In a narrative that's as awkward as our protagonist, I appreciated the commentary on identity, probably more than the story deserves.

Unfortunately, I don't think The Bruising of Qilwa is long enough to meet the expectations Jamnia sets. There is so much to cover; refugees, colonisation, and overcoming history are the first group of big-ticket items we're introduced to, but this is quickly followed by trans and non-binary talking points. I liked that pronouns weren't a big issue, but gender reassignment is definitely more complicated - and yet less complicated, depending on where you live in our world. This feeling of more or less or maybe not complicated is one I felt a lot throughout The Bruising of Qilwa. Because, despite everything we're already juggling, let's throw in acceptable magics vs cursed/possibly illegal blood magic, a plague, a mysterious disease, a surprise untrained orphan mage, and family problems. Did I mention that book is less than 200 pages?

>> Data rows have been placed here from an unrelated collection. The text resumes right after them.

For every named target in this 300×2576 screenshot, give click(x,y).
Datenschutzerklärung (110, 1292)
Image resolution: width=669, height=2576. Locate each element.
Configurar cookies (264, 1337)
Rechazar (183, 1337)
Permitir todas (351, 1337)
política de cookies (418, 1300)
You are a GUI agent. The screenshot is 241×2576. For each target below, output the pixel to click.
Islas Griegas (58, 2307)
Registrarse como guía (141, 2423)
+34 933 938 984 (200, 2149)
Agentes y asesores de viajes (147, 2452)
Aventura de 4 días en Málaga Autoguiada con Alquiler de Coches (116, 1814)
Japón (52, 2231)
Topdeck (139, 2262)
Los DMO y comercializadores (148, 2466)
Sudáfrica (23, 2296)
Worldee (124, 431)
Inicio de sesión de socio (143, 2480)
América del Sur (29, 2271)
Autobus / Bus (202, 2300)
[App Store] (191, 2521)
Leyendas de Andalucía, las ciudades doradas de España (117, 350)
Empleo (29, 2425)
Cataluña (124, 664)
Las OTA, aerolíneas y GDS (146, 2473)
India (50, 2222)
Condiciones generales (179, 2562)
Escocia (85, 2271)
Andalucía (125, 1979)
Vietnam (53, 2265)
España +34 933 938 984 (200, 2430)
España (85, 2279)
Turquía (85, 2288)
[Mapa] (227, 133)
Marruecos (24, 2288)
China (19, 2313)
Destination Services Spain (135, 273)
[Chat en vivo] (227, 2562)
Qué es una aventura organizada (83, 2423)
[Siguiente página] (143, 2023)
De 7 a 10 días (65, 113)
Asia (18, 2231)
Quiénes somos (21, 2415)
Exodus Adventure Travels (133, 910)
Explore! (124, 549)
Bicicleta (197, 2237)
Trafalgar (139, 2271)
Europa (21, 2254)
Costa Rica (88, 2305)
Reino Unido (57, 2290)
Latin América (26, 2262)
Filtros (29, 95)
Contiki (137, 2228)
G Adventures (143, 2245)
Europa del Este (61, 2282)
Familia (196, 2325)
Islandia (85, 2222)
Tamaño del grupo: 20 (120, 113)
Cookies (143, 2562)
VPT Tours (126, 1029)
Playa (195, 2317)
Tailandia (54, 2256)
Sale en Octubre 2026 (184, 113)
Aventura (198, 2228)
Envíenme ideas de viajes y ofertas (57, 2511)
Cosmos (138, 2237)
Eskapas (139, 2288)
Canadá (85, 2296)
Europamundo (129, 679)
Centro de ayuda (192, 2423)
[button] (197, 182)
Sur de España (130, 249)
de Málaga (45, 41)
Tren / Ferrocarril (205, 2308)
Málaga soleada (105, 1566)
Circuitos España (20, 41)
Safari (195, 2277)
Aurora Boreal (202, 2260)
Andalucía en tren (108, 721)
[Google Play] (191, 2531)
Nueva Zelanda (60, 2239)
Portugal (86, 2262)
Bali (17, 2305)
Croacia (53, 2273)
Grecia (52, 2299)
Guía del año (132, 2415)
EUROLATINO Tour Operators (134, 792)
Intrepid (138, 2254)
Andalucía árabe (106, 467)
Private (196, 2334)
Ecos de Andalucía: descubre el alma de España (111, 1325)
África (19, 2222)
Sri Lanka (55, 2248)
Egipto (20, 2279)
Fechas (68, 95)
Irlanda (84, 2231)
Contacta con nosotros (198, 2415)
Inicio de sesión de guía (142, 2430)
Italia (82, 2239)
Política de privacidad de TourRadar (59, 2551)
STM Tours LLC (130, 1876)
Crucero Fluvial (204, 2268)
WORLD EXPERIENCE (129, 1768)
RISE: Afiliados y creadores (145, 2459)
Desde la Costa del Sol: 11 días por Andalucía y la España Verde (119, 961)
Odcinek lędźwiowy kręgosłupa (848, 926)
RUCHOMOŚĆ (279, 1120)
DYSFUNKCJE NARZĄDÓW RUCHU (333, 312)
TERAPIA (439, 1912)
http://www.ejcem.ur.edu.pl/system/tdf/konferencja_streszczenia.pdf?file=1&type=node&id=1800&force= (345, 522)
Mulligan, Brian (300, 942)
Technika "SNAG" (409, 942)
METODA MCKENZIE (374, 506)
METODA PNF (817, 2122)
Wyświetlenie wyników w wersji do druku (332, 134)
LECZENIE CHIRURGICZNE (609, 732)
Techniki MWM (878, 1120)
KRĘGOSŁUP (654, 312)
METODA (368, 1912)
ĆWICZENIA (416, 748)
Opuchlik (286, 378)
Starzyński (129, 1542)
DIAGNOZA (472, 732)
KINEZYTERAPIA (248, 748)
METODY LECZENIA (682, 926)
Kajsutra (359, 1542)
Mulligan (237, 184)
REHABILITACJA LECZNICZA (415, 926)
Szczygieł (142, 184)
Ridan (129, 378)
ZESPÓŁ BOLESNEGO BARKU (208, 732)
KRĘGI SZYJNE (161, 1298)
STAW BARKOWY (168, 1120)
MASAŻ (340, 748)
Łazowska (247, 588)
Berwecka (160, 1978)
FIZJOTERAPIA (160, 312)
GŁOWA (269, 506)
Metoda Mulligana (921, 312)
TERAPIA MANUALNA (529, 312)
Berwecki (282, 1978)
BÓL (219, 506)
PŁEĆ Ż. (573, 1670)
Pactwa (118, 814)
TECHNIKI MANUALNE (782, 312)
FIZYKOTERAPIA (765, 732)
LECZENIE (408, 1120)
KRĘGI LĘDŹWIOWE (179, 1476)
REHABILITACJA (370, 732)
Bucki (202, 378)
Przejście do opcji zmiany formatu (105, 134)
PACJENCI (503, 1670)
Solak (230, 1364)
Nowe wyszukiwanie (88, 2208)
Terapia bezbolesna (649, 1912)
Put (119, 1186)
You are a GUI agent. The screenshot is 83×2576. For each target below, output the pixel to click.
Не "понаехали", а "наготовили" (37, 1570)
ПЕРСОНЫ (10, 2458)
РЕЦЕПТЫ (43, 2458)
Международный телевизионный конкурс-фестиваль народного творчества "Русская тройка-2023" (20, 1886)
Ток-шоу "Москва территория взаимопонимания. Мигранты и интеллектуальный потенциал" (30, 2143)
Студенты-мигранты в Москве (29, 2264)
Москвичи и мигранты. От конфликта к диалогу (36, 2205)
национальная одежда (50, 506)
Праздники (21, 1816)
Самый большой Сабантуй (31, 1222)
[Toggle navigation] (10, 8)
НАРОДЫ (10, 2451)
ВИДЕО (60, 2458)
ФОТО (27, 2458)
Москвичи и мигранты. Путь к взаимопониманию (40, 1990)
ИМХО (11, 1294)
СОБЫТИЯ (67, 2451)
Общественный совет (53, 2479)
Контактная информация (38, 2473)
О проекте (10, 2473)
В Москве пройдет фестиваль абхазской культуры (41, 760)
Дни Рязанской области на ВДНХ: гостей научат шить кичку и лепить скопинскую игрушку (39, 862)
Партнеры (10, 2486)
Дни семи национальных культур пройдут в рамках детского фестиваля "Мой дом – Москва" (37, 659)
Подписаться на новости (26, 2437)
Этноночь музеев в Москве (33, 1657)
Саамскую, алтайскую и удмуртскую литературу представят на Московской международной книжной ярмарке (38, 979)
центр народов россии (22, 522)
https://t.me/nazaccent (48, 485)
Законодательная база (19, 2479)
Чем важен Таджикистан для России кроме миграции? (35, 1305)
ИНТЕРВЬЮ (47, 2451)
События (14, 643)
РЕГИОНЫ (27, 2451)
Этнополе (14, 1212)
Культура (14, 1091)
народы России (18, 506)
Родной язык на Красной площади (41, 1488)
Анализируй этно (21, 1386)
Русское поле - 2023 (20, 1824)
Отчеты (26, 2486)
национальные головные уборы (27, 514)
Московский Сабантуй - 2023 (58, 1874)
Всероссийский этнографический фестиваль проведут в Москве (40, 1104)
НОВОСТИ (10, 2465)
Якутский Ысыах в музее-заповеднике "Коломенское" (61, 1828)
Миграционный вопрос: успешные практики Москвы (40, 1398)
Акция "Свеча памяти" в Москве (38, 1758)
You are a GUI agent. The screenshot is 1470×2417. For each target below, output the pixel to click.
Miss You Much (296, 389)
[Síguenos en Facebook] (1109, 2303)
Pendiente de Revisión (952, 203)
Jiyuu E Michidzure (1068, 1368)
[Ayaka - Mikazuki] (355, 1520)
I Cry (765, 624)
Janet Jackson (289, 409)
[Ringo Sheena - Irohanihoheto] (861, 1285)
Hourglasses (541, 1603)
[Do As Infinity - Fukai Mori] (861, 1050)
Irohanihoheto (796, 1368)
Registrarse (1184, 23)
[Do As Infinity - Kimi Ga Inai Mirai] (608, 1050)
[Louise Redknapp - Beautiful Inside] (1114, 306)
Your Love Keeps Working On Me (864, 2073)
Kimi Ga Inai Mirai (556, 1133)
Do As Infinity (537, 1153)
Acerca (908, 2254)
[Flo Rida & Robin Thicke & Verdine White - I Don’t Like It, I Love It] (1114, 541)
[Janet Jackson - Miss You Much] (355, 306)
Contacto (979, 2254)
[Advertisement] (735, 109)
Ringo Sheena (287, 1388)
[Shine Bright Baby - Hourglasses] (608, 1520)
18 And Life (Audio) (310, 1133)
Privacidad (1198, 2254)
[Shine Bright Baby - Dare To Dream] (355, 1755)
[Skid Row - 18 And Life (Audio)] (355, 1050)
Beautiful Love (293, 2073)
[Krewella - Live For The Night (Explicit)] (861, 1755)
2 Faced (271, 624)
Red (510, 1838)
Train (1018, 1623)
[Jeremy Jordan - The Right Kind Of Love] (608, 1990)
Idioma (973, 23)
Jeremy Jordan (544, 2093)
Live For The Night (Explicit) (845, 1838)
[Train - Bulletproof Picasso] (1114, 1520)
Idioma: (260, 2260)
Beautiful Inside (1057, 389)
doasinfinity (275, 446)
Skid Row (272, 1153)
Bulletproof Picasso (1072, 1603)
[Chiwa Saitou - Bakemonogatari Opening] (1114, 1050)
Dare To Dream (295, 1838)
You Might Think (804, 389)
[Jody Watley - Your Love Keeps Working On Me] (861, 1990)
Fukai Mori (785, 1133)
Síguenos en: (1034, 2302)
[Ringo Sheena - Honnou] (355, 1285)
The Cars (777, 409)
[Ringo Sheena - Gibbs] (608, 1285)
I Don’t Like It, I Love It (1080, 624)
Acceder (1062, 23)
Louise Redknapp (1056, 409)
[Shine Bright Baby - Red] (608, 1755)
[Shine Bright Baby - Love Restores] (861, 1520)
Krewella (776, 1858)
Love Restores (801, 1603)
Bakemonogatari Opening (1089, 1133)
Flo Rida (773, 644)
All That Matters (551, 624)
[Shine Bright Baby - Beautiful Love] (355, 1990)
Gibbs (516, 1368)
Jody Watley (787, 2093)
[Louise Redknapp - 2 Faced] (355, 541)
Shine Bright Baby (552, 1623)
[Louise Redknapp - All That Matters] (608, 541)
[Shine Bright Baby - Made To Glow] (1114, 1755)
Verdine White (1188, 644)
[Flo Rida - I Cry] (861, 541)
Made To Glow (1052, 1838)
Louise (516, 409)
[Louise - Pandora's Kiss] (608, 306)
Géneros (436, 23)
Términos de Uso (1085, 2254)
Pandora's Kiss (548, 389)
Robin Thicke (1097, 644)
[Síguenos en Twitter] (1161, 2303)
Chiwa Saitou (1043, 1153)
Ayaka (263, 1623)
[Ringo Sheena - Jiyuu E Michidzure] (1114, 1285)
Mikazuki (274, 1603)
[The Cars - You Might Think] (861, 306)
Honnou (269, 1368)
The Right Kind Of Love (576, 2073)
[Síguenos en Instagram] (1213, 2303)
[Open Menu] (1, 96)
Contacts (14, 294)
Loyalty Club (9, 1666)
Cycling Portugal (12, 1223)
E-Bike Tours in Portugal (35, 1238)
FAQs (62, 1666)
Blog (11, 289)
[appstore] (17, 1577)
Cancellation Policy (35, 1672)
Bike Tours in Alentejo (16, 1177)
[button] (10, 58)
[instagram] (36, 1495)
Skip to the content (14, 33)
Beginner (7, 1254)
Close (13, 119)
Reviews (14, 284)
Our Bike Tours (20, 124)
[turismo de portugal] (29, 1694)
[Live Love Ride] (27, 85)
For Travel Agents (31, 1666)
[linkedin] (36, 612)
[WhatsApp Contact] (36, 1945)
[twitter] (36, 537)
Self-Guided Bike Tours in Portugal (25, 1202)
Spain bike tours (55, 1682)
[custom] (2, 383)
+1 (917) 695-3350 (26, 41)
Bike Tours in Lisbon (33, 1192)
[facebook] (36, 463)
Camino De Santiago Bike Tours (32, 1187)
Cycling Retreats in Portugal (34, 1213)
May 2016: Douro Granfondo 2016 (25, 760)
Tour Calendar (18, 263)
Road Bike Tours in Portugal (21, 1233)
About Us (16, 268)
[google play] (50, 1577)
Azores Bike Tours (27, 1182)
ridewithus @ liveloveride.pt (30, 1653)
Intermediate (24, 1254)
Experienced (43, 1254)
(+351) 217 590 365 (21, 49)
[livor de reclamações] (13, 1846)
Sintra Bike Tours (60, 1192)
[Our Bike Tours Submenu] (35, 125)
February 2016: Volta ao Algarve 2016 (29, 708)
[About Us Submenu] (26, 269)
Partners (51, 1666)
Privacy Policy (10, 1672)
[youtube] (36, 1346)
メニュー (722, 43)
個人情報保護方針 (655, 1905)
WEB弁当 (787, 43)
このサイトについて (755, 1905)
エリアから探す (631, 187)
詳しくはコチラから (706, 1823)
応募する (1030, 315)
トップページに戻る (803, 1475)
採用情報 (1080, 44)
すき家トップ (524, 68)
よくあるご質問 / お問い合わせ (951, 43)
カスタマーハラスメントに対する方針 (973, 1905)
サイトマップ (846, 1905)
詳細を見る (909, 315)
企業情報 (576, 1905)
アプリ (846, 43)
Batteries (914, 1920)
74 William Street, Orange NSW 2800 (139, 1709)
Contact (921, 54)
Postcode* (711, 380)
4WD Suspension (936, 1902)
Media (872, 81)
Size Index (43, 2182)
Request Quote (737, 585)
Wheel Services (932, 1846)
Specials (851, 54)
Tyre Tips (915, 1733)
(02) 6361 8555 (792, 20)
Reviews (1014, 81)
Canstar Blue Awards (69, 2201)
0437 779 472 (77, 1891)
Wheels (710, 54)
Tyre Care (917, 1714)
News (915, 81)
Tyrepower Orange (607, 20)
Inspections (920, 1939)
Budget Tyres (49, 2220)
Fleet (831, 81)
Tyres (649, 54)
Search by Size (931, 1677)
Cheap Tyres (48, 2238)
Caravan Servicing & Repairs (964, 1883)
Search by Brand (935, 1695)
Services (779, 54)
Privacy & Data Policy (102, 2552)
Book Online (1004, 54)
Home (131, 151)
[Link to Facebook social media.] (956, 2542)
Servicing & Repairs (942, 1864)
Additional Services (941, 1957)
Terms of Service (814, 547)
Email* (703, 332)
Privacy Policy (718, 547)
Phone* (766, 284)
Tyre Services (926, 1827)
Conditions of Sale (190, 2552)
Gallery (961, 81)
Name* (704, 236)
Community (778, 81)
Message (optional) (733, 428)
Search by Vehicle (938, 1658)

"Blood would always tell, and its capacity to heal the body and fight off disease would forever impress them. What else could it do that they'd yet to discover?"

While Firuz's awkwardness never wanes, their pure goodness made it easier to stomach. Feeling guilty for every decision made is not an easy way to go through life. Beautifully written, I never wondered what the setting was like - Jamnia has a gift for placing you somewhere and making it real in every way. I wish more of this was directed towards the magic/fantasy parts of the read - it did feel shuffled to the side sometimes to make way for everything else going on. I think Jamnia did an impressive job for the length of this story, but I wish it was longer and more fully fleshed out.